Walker interviews the Haywood family: Kaylie, 10 years old, Tyler, 12 years old, and their mother, Barbara. The family lives in Iowa where Barbara used to work in a factory before becoming unemployed. The family attempts to survive off of unemployment benefits and food stamps totaling $1,480 a month. Both Kaylie and Tyler have tried helping their mother to supplement the family’s income; Kaylie collected cans along the railroad track near their old home, and Tyler mowed lawns.
After loosing their home, the family now lives in a motel where their only source of refrigeration is a sink full of ice. Walker follows the family to a food bank in Stockton, Iowa where Kaylie and Tyler are arguing with their mother over the fifteen items they are allotted. Kaylie would like ground beef, but she is denied since their motel room offers no place to cook the meat. Apple sauce makes the list as a “yes.” Canned vegetables, canned spaghetti, canned meatballs, and canned ravioli make it to the maybe section.
Kaylie tells Walker, ‘“We don’t get three meals a day like breakfast, lunch, and then dinner.”’ Kaylie continues to describe, ‘“When I feel hungry I feel sad and droopy.”’ Walker talks about how Kaylie wants a decent education so she does not go hungry in the future.

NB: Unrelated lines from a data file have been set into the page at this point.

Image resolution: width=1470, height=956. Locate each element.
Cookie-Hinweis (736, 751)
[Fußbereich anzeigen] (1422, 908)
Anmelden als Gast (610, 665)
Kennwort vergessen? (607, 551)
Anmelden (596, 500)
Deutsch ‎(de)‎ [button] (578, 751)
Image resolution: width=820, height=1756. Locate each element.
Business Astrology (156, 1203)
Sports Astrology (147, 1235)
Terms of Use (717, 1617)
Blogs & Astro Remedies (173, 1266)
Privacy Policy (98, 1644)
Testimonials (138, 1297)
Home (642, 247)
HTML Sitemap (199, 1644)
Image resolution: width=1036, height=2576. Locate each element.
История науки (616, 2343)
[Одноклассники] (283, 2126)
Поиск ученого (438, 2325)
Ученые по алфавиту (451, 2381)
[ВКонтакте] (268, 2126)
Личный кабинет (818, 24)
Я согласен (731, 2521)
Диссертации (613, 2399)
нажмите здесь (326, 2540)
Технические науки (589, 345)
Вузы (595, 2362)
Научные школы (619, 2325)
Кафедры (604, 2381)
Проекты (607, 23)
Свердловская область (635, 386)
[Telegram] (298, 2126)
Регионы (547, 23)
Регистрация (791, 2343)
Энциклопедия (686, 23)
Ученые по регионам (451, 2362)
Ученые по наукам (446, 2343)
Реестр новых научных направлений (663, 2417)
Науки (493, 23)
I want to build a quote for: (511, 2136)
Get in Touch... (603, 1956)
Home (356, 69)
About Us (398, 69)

Kaylie further describes to Walker how clothing, costing two dollars at the Salvation Army, is ‘“too much.”’ One of the family’s dog, Nala, was given to the a shelter to decrease living expenses.
The Haywood family, Walker reports, is among the 47 million Americans who depend upon food banks to increase their chances of survival. In addition, 1 in 5 children receive food aid in the US, and nearly 17 million American children reside in homes where buying “enough healthy food is not something they can count on.”
Tyler describes to Walker how the family sometimes has “good days” and sometimes has “bad days.” Tyler tells Walker, ‘“Sometimes we don’t have cereal and we have milk. Sometimes when there’s a cooking show on I get a little more hungry – I want to vanish into the screen and start eating the food.”’
My question for the American government: Any Comments?